■ Action item ■
Would you restate all of the entries verbatim, minus any images?

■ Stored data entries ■
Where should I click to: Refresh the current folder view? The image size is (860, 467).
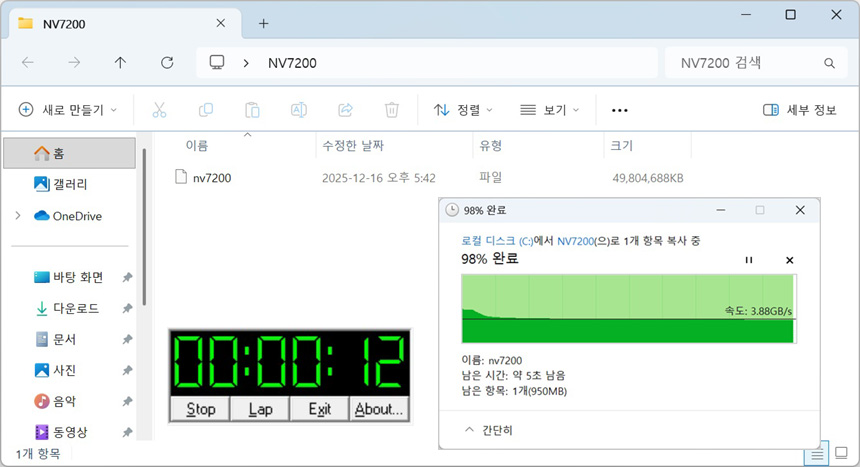tap(167, 63)
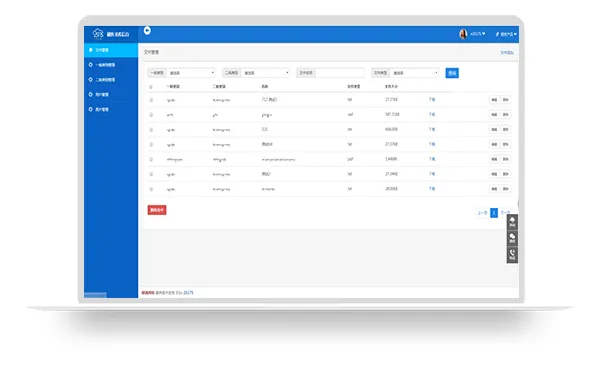Click the red delete selected button
600x367 pixels.
click(x=157, y=210)
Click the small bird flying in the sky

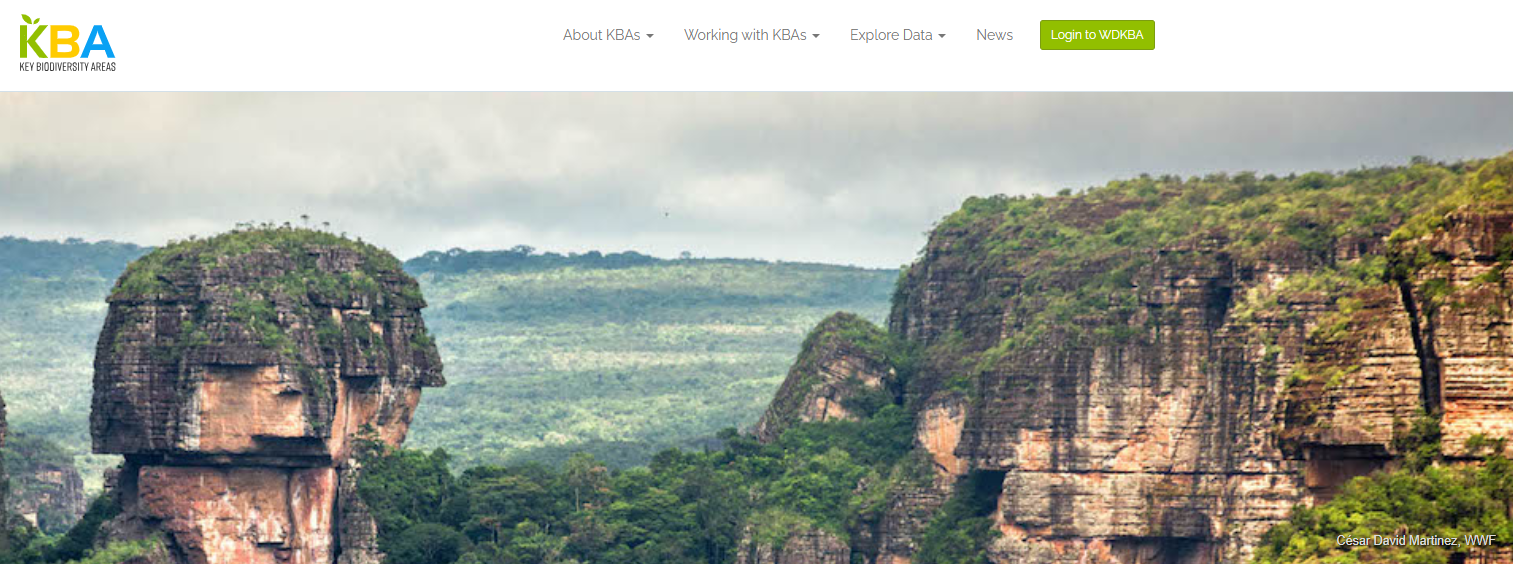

■ Task solution ■
Where should I click to: Refresh the current folder view? The image size is (860, 467).
tap(167, 63)
Click the red delete selected button
600x367 pixels.
click(x=157, y=210)
Click the small bird flying in the sky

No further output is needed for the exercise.